# RS Badge Colors



## luke0517 (Feb 19, 2012)

Can anyone tell me why some RS badges are Red and others Chrome like mine? Just curious. I like both alot, was just wondering how I ended up with Chrome. I saw a similar Cruze this weekend with Red badges and same Black Granite Metallic as mine.


----------



## chevyboy695 (Jun 17, 2011)

The chrome one are on the newer models... i have the red ones and the red inlay is coming out, so they got rid of the red. I like the red also, but when i get the time to take it to the dealer im pretty sure they will be replaced with the all chrome ones


----------



## luke0517 (Feb 19, 2012)

Thanks, I was wondering if that was it.


----------



## gman19 (Apr 5, 2011)

I have the red ones also...so far mine are still holding up well. I've wondered too, if they do replace them, if they will be chrome or not.


----------



## GoldenRS (Nov 11, 2010)

Well our RED RS badge on the driver side has to be replaced once again. I was told that they're going to replace with chrome ones on both sides as too many issues have been seen with the RED inserts. Oh well..


----------



## fastdriver (Jan 7, 2011)

I just had to have my passenger door RS replaced because of the peeling red trim. They did replace it with a red trim one. I don't like the plain chrome ones as much. I hope the red stays in for at least the next 2 years. If it starts to come off again, I'll just find some kind of glue to make the red stay in.

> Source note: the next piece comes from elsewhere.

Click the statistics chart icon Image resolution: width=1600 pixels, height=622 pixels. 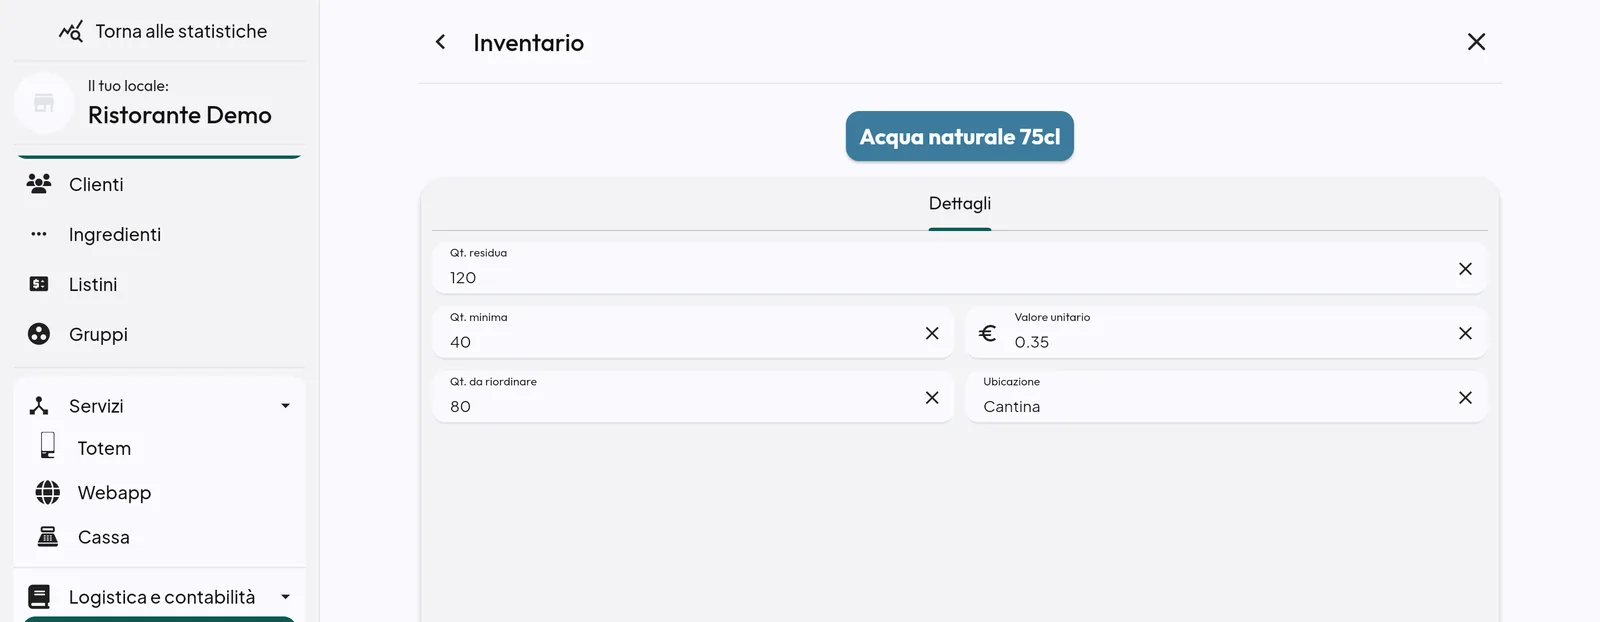[x=70, y=31]
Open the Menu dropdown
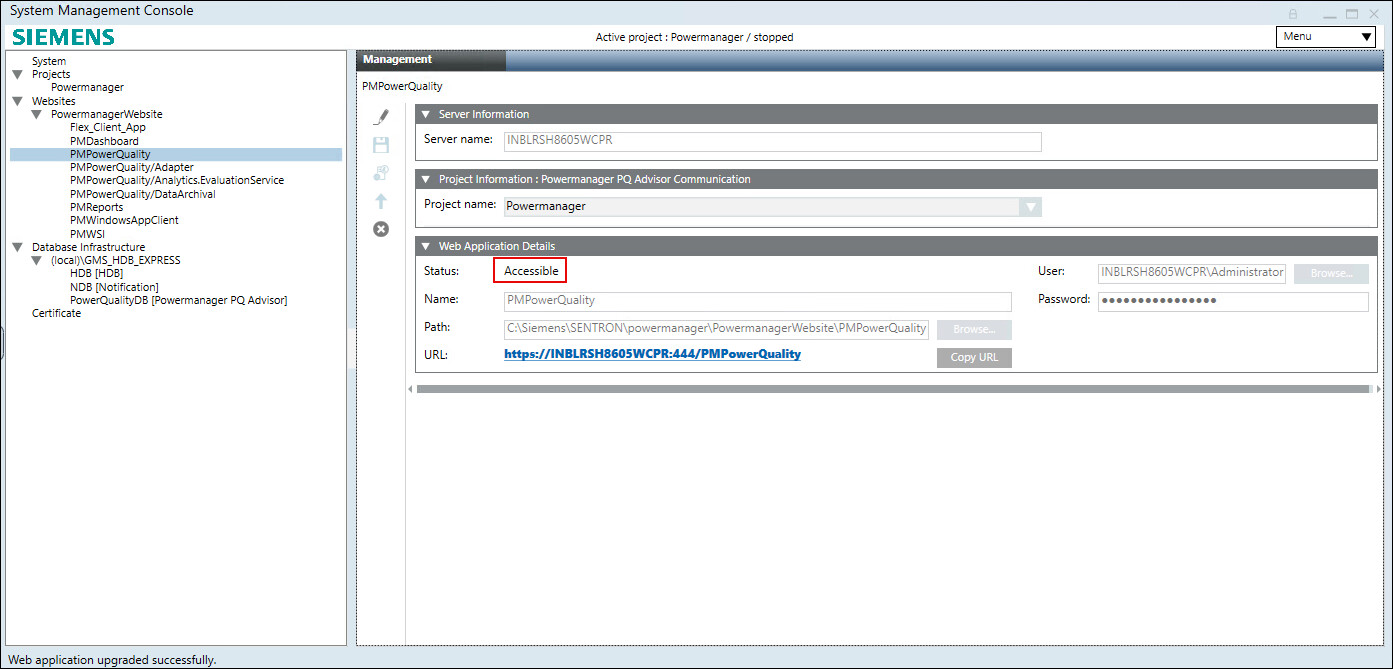The image size is (1393, 669). click(x=1326, y=37)
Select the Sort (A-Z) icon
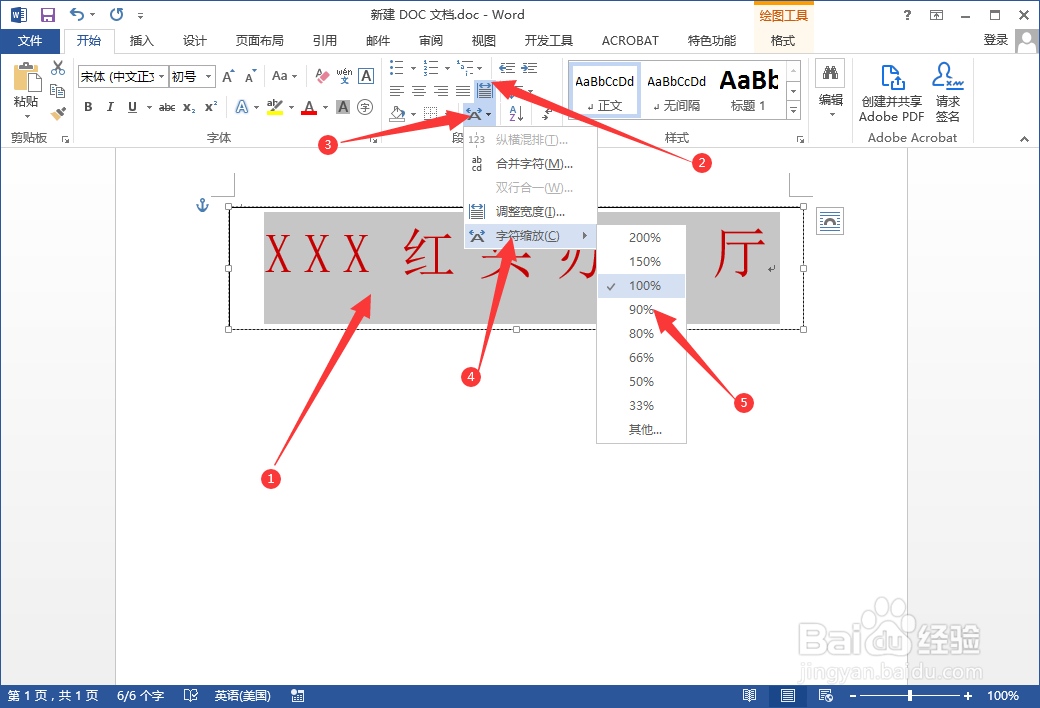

I wonder if this means the red trim will be gone from all the other Chevy model logos as well?


----------



## CHUV (Jun 25, 2011)

i like it better without the red lol. i was waxing my car today and one peeled off half way so i said screw it, i ripped it all off (with very little effort might i add), and ripped off the other side. Looks a little simpler with just chrome


----------



## Starks8 (Jul 20, 2011)

Hey everybody I need your opinions. I know that most of you guys hate the yellow chevy bowtie color, but if I don't vinyl them white I will leave them their original yellow color to match the small yellow bowties in the rims center caps...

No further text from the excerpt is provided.